Encore heureux suit ce programme à la lettre, avec un peu plus d’élégance que dans beaucoup des films de cette catégorie. Les dialogues sont travaillés, caustiques, Benoît Graffin n’est pas le co-scénariste de Pierre Salvadori pour rien. Le duo Sandrine Kiberlain-Édouard Baer fonctionne et les enfants du film sont moins insupportables que dans la plupart des autres comédies familiales hexagonales.
Le film repose tout entier sur un rapport étonnant à l’argent, détaché quelque part de toute morale. En temps de crise, pour en gagner, pour en avoir, la débrouille est de mise, et les petits larcins ne sont pas à exclure. « L’honnêteté, c’est un concept inventé par les riches pour que les pauvres ferment leur gueule », telle est la punchline mise en exergue par le service marketing du distributeur EuropaCorp. Ainsi la famille décrite à l’écran n’hésite pas à dérober quelques produits de nécessité dans les hypermarchés, au risque de se faire prendre, ou à user des ressources d’une voisine décédée et sans héritiers.
Cet aspect légèrement anarchiste – où est mis tout de même en avant la redistribution des richesses par une forme d’expropriation douce – est surprenant dans un genre de comédies qui surfe d’ordinaire sur les bons sentiments, où les transgressions si elles existent sont rarement très marquées. Même si comme souvent on souhaiterait qu’Édouard Baer prenne plus de risques dans une carrière désormais uniquement jalonnée de comédies faciles, il faut reconnaître qu’il sait donner une belle humanité à son personnage, mentalement et physiquement cassé, à côté de ses pompes.
Une narration balisée
Une fois formulés ces quelques compliments, il n’en reste pas moins que le film ne vise pas très haut. Excepté le substrat social avec l’évocation du chômage qui ronge notre société, et la transformation du vol en entreprise de recyclage finalement éthique, la ligne narrative est très balisée.
On retrouve un personnage de concierge, légèrement excentrique, vu mille fois ces dernières années dans les comédies françaises. Nous avons comme point d’orgue une scène d’émotion autour d’un concours de piano, avec une enfant forcément surdouée, puisque que tout ne peut pas être noir d’encre dans cette famille.
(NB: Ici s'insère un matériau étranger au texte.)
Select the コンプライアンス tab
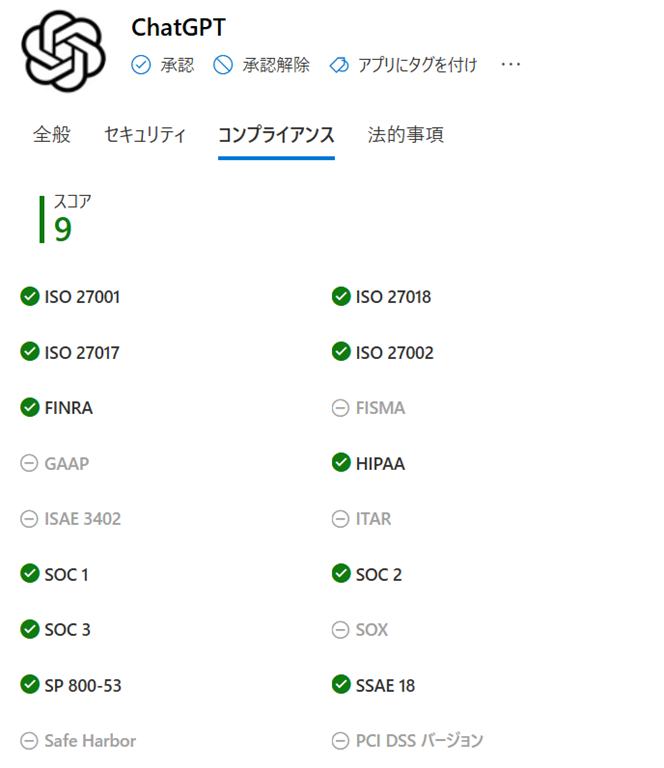Viewport: 664px width, 768px height. pos(276,135)
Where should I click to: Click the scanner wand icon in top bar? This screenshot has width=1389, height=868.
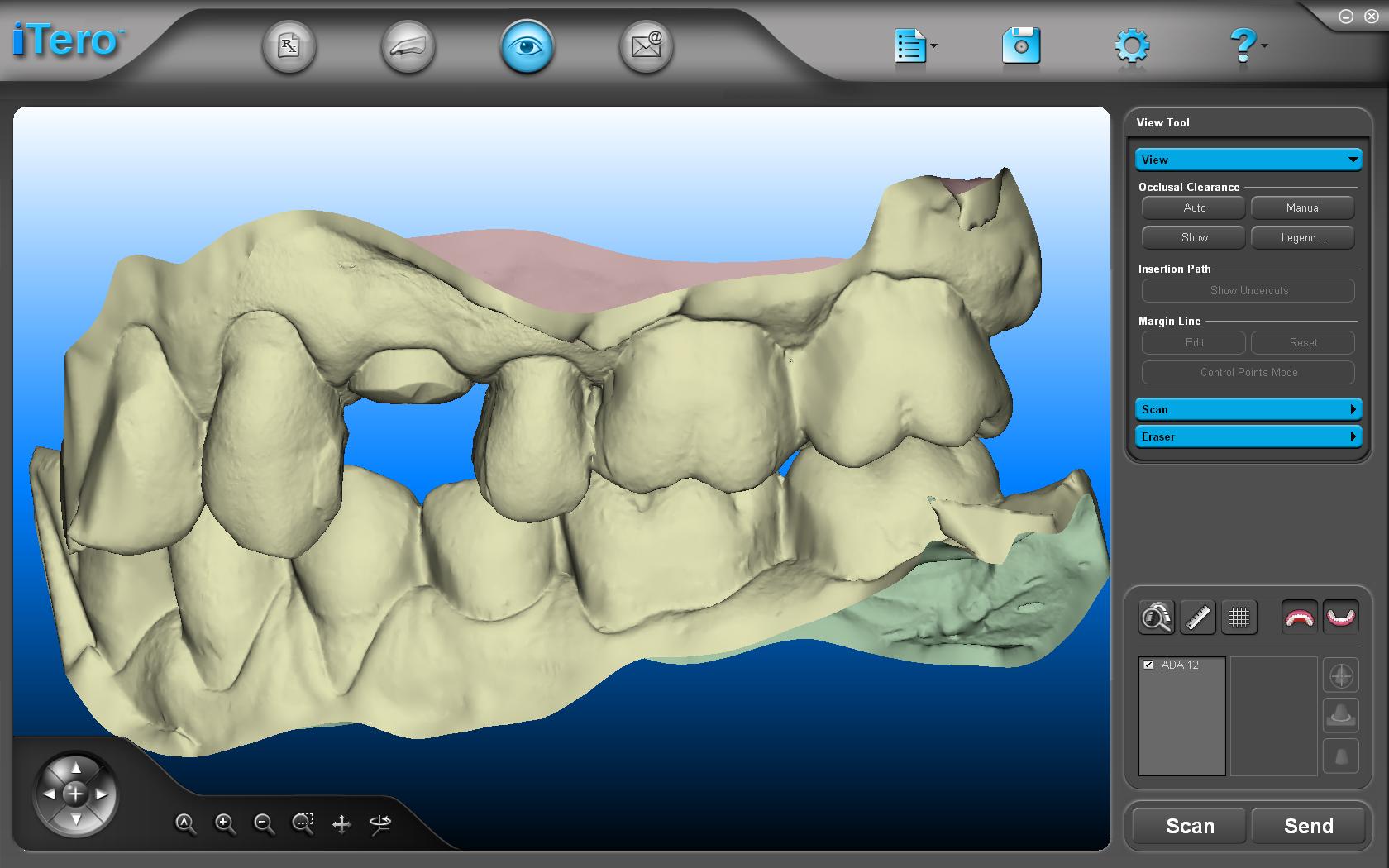click(x=408, y=46)
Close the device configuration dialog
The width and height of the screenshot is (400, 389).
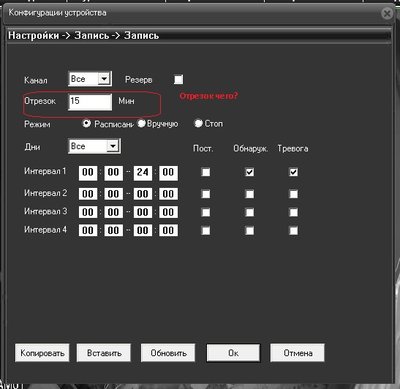point(387,14)
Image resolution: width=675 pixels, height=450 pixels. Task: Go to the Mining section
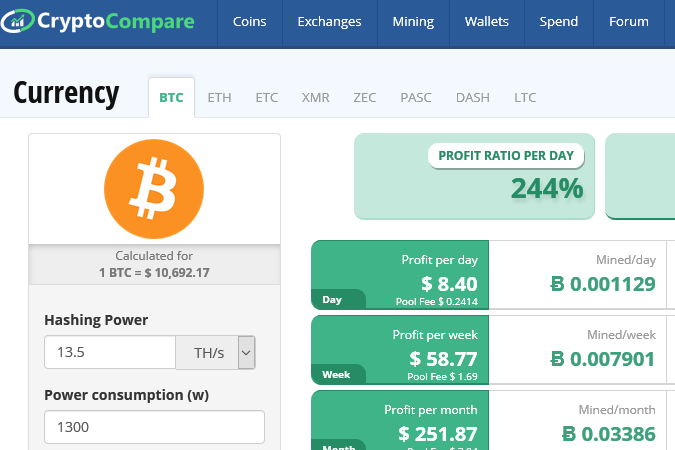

Et Bulle Ogier fait office de grand-mère déviante, indigne, là aussi une figure bien connue des comédies françaises récentes.
Classique, dirait-on pour être gentil, lambda pour l’être un peu moins, Encore heureux souffre surtout d’une mise en scène atone. Les plans ont tendance à surligner l’action, par des zooms malencontreux, ou en surchargeant les décors de mille objets comme pour remplir le cadre. Passé les premières minutes, le film devient alors si prévisible qu’il en est soporifique, suscitant un ennui profond. Les petits rebondissements s’enchaînent permettant à notre famille en or de redresser la barre, d’éviter les fourches caudines de la justice, et de se remettre sur de bons rails. La boucle est bouclée.
À la sortie de la salle, il s’avère difficile de parler du film, ou comme ici d’écrire à son sujet, tellement il n’y a finalement rien à en dire, qu’il est totalement ce qu’on pensait ce qu’il serait. Dans deux semaines, il n’en restera que de vagues souvenirs, ni plaisants ni déplaisants, neutres en somme. Ce n’est pas dramatique, mais ce n’est pas vraiment ce que l’on est en droit d’attendre du cinéma, même pour un feel-good movie.